Cron
Introduction
The
cron
command-line utility is a job scheduler on Unix-like operating systems. Users who set up and maintain software environments use cron to schedule jobs (commands or shell scripts), also known as cron jobs, to run periodically at fixed times, dates, or intervals. It typically automates system maintenance or administration—though its general-purpose nature makes it useful for things like downloading files from the Internet and downloading email at regular intervals.
Overview
The actions of cron
are driven by a crontab (cron table) file,
a configuration file that
specifies shell commands to run periodically on a given schedule.

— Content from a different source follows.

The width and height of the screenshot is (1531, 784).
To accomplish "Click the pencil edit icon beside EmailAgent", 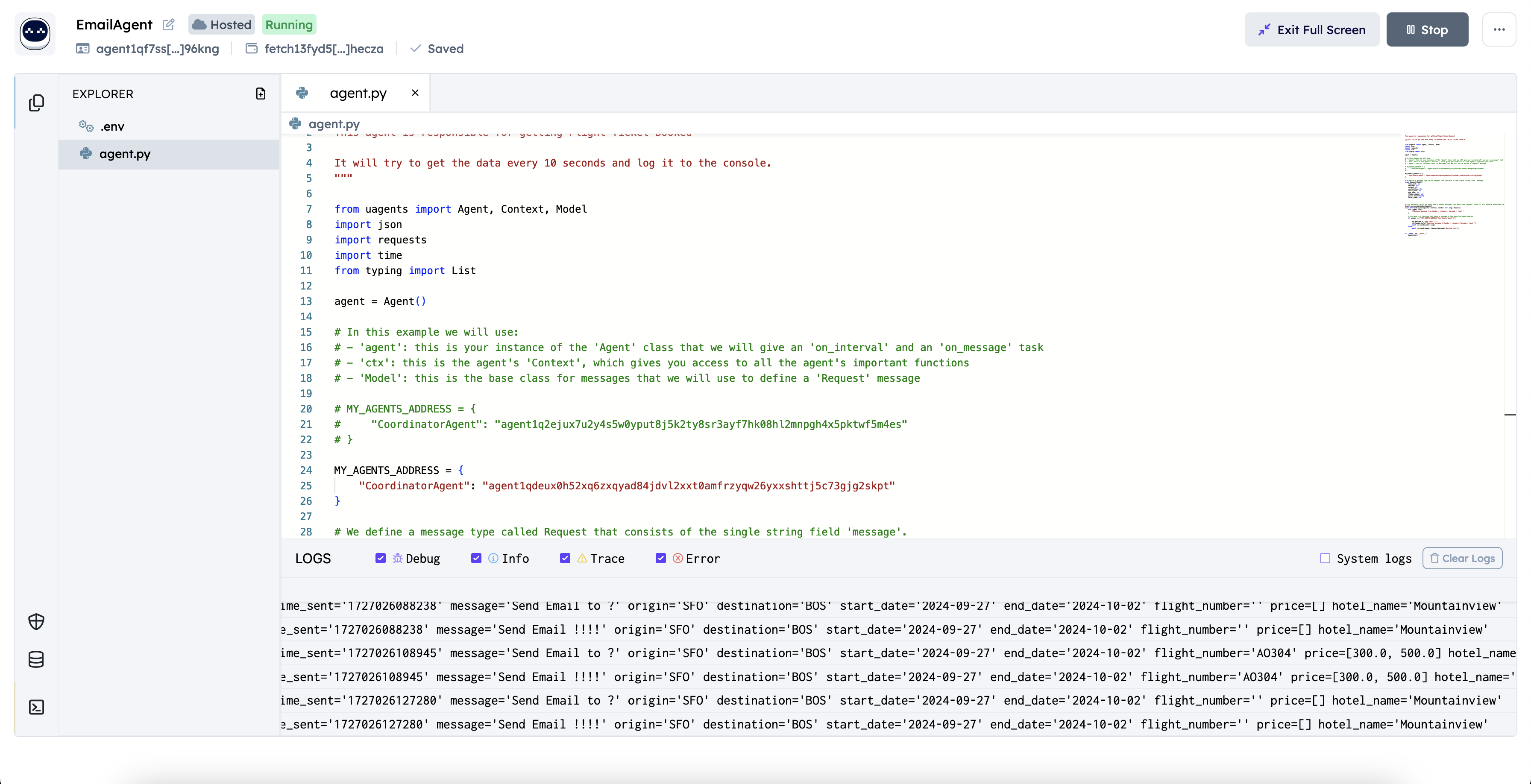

The crontab files are stored where the lists of jobs and
other instructions to the cron daemon are kept.
Users can have their own individual crontab files and
often there is a system-wide crontab file
(usually in /etc
or a subdirectory of /etc
e.g. /etc/cron.d
) that
only system administrators can edit.
Each line of a crontab represents a single scheduled job with
a cron expression syntax to define how often it should run.
Cron Expressions
# ┌───────────── minute (0 - 59)
# │ ┌───────────── hour (0 - 23)
# │ │ ┌───────────── day of the month (1 - 31)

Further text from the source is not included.